“Fronte della Gioventù” di Alessandro Amorese, presentato in anteprima ad Atreju 2013, prende ufficialmente il suo posto nella non troppo ampia biblioteca letteraria già esistente sull’argomento. Ad affiancare l’autore nel percorso di risalita dal terzo millennio sino alle origini dello storico movimento di avanguardia giovanile, moderati da Michele De Feudis, erano presenti alcuni dei massimi dirigenti quella stagione movimentista: Peppe Scopelliti , Marco Valle, Roberto Menia, Giampiero Cannella e Francesco Lollobrigida. Professionisti di oggi ex militanti di ieri che si sono ritrovati, in un pomeriggio d’eccezione, ad arrotolare ed affiggere ancora i manifesti della loro formazione in un dibattito ricco di convergenze e divergenze tra le fascinazioni giovanili, a latitudini tutte diverse.
Amorese, oggi giornalista e scrittore, ci parla del “più grande movimento giovanile degli anni ‘80” e di come questo sia ancora vivo nella memoria di più generazioni, quelle che lo hanno vissuto sulla pelle e quelle a cui i “grandi” l’hanno poi tramandato. “Il Fronte ha costituito una pagina fondamentale della nostra politica, perciò non dobbiamo perderne la memoria”, commenta il dirigente di Fratelli d’Italia, Lollobrigida. L’esigenza di scrivere ancora nasce quindi dalla volontà di raccontare come intere generazioni in tutta Italia abbiano ricevuto nel Fronte “un’educazione sentimentale alla politica”.
Come accadde per i figli degli esuli, che ricordano il malessere della cortina di ferro comunista e gli incidenti di Trieste del 1953, dove Francesco Paglia cade per mano inglese. “Ci bastava guardare oltre il confine” afferma il coordinatore di Fli Roberto Menia, per capire chi eravamo. Identici sentimenti, molto più in giù, sono quelli che provengono da Palermo. Giampiero Cannella parla degli anni della militanza, nati dall’insofferenza per i modi democristiani di chi continuava a ripetere alla sua generazione – “Chi te lo fa fare di prendere posizioni?”, era il motivetto in voga – e verso eskimo, capelli lunghi ed orecchini. Una ribellione che passava anche attraverso gli slogan efficaci, quelli che i ragazzi portavano sulle magliette, come lo storico “Meglio un giorno da Borsellino che cento anni da Ciancimino”. La lotta alle mafie era tra gli impegni primi, anche nella Reggio di Scopelliti (adesso governatore della Calabria), anche quando la polizia cercava di allontanare i militanti dai cortei… senza mai riuscirci.

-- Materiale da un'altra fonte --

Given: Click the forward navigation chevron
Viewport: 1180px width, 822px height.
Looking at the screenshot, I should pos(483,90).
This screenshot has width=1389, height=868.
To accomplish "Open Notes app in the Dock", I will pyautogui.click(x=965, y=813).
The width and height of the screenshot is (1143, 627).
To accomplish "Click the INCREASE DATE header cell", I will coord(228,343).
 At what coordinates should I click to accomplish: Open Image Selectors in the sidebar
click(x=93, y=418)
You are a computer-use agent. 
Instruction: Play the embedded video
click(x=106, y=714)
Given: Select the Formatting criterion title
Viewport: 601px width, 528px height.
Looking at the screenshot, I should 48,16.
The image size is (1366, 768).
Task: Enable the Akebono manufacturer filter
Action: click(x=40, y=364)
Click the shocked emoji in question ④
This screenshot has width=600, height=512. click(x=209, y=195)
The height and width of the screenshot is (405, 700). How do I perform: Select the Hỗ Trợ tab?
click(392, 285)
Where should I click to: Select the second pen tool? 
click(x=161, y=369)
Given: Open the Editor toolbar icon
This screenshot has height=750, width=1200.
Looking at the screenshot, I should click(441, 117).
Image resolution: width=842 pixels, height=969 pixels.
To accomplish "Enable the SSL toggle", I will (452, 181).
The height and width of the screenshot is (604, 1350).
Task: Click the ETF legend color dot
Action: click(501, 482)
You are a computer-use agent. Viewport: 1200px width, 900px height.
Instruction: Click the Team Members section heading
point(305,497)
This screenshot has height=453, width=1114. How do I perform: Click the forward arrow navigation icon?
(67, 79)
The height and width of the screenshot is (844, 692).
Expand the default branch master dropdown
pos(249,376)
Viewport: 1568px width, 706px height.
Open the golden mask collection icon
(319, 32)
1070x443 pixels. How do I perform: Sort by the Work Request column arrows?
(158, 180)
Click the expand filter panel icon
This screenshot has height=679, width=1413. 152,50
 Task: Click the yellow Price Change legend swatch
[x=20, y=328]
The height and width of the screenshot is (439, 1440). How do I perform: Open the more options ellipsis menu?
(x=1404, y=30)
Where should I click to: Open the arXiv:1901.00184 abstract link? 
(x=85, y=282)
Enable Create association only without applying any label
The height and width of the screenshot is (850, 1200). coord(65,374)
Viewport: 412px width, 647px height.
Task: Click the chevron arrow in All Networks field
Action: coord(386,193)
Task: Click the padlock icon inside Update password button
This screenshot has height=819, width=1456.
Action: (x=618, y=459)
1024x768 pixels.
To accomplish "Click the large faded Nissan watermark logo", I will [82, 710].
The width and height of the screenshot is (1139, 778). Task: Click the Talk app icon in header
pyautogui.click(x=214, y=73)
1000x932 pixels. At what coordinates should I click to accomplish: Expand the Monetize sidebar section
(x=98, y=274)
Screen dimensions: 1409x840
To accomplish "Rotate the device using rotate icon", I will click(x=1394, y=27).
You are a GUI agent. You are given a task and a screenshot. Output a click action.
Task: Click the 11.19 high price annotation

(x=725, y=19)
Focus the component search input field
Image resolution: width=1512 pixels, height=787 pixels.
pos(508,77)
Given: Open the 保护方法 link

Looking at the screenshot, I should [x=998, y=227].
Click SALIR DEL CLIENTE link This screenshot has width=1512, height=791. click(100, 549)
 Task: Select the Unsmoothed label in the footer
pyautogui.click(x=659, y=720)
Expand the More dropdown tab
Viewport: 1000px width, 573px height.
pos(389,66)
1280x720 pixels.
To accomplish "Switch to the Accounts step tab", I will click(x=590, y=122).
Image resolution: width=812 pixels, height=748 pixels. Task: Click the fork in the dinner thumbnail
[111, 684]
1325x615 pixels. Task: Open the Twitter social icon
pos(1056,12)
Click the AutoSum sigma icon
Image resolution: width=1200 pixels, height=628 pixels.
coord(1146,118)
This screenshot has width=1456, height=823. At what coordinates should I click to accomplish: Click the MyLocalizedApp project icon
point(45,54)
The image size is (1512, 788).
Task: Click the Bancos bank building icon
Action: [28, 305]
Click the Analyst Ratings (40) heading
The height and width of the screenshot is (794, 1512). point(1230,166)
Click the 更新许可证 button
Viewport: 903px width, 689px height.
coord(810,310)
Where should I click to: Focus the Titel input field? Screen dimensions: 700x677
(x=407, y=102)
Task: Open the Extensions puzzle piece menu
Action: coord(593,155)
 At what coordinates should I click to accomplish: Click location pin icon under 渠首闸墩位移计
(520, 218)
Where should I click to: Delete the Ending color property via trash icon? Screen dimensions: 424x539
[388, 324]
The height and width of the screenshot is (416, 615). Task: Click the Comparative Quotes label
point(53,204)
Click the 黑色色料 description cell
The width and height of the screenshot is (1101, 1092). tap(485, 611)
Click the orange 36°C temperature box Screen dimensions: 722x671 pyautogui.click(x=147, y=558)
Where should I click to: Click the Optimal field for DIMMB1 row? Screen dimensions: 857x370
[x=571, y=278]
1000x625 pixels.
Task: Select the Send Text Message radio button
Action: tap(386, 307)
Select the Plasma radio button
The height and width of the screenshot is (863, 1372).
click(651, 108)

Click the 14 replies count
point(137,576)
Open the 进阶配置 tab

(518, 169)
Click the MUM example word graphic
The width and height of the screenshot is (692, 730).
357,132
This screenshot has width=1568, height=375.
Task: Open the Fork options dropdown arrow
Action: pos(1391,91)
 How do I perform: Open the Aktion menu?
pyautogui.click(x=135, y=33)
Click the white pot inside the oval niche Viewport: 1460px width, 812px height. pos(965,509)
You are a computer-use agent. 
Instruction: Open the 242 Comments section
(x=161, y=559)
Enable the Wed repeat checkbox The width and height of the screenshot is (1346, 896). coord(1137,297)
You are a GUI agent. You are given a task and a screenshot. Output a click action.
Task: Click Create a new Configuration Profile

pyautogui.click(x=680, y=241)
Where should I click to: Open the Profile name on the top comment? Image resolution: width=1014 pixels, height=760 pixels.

A Milano la faceva da padrone il gusto della beffa, invece, in un ambiente che Marco Valle dipinge “dannunziano”. “La mia gente non ha paura di nulla, nemmeno delle parole”, così il Vate commentava i manifesti lanciati dagli aviatori della Squadra del Carnaro su Trieste: sembra la stessa gente che Valle richiama a sé assieme ai ricordi di una gioventù coraggiosa e scanzonata. Un libro, quello di Amorese, atteso e necessario. Un’opera che riaccende le passioni di giovani e meno giovani, perché finalmente “si è ricominciato a leggere e non più solo ad eleggere”.